If you have bought a digital camera recently, you probably enjoyed the new ‘smile detection’ feature that many new cameras are equipped with. It works like this: you set the camera to smile detection mode and point it at somebody. The camera recognises faces and as soon as the face smiles, snap – it takes a picture. Wouldn’t it be great if that worked for possible problem spots on cavities as well? Camera takes picture, software recognises feature, compares with existing data and sends out a warning message like “potential source of field emission detected”. Much better than sifting through 810 images one by one! DESY PhD student Marc Wenskat is working on exactly this, and his automatic picture recognition is now able to tell which cavity manufacturer produced the cavity. This is not the goal of the exercise and not relevant for recognising features – but it shows that the current algorithm recognises different characteristics.
The focus of the pictures is, quite literally, on the seam where two cavity dumbbells have been welded together. They are the weakest spot in the cavity quality ranking because it is easy to introduce small imperfections in the welding process that may later lead to field emissions or quenches – absolutely unwanted if you’re aiming for ultra-high-gradient cavities for the ILC.
Pictures are taken with the automated ‘Kyoto camera’, which was developed and used at KEK, Japan. One of the cameras has been shipped to DESY, Germany and is being further developed by PhD student Sebastian Aderhold. Others are being used in the US. Mounted on a rod and soon, with the new robot, able to turn around its own axis, it takes pictures of each whole seam on the cavity’s widest part, the ‘equator’. Each pixel in a picture is equivalent to 10 square micrometres of cavity surface, and each picture covers four degrees, so a complete scan of each equatorial seam means 90 pictures, or 810 for a whole nine-cell cavity.
These pictures are then checked by Wenskat’s recognition process. The final goal is for the software to not only recognise an object, but also to classify its characteristics and make predictions on what this means. Different ways are being explored to reach this goal, and the first step of the process currently in place is to remove shadows from the image to make potential edges of objects more visible. The mirror-like surface of the cavity is a challenge as a photographic object, and the special lighting system designed in Japan is already a huge step towards pictures that are as uniform as possible. However, even after shadows have been removed artefacts of the recognition process obscure defect detection so that the software has to be further refined.
The result of the current algorithm is a binary black-and-white image that checks parameters like ‘distance (of feature) from seam’, ‘orientation’ or ‘eccentricity’ and many more. One of the challenges of cavity image processing is the large variability. Surface features do not have a uniform appearance but come in all sorts of shapes and sizes. It will take more investigations to detect critical features automatically and predict their effect on cavity performance.

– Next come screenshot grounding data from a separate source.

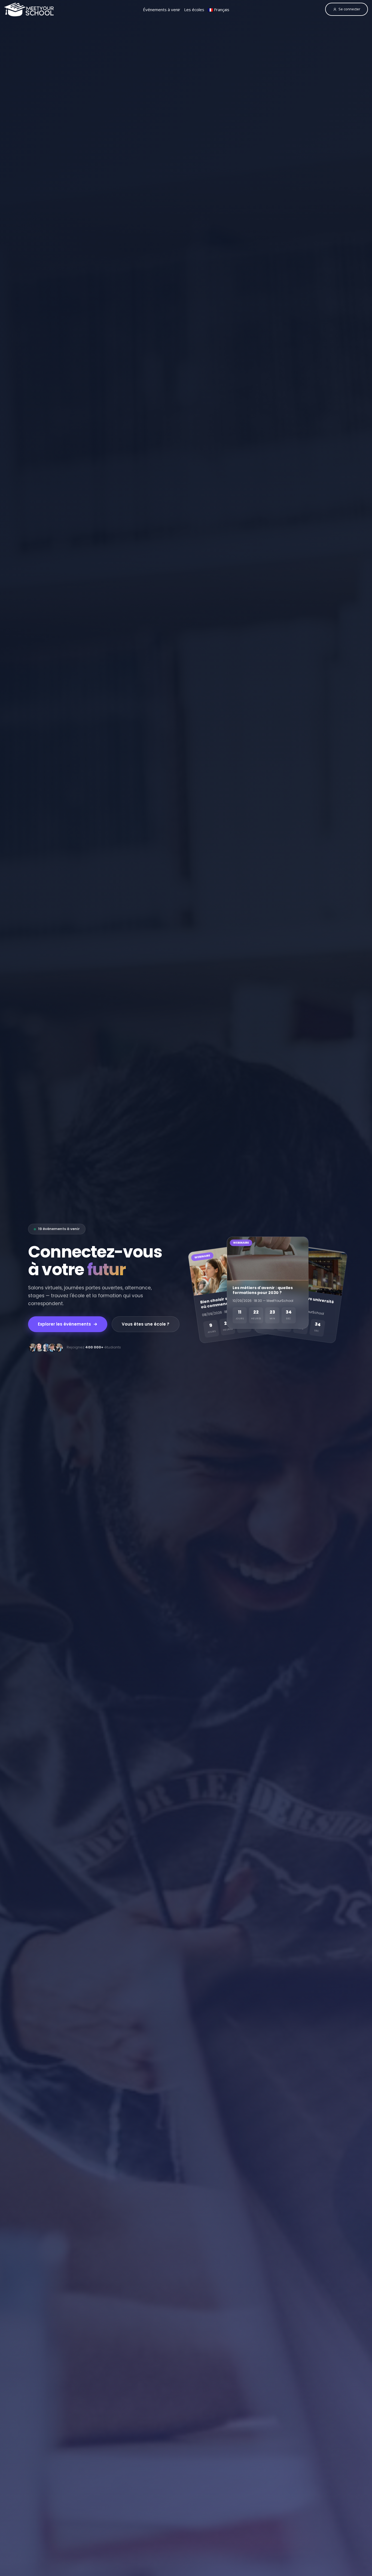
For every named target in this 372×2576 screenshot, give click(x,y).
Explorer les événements (64, 1324)
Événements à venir (161, 9)
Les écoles (194, 9)
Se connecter (349, 9)
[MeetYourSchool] (29, 9)
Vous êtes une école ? (145, 1324)
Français (221, 9)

This prediction is a crucial component of the inspection robot ‘OBACHT’ that is currently under construction at DESY. OBACHT, German for ‘watch out’, stands for Optical Bench for Automated Cavity inspection with High-res images on short Timescales. Part of the EU-funded project ILC-HiGrade, it will make optical inspection for cavities not only faster, but also more precise. High-precision motors fitted on a Meccano-like workbench and great flexibility in the movement of both camera and cavity, together with test data from the worldwide cavity database and the inspection software, could get the time it takes to optically test a cavity down from more than a day to a couple of hours. In the industrialisation process for cavities that meet the ILC specifications this robot could play a major role. OBACHT will catalogue the surface of the delivered cavities, essentially maintaining a topographic map of all cavities. Such a map may be useful to relate performance limitations to surface features that otherwise would go unnoticed.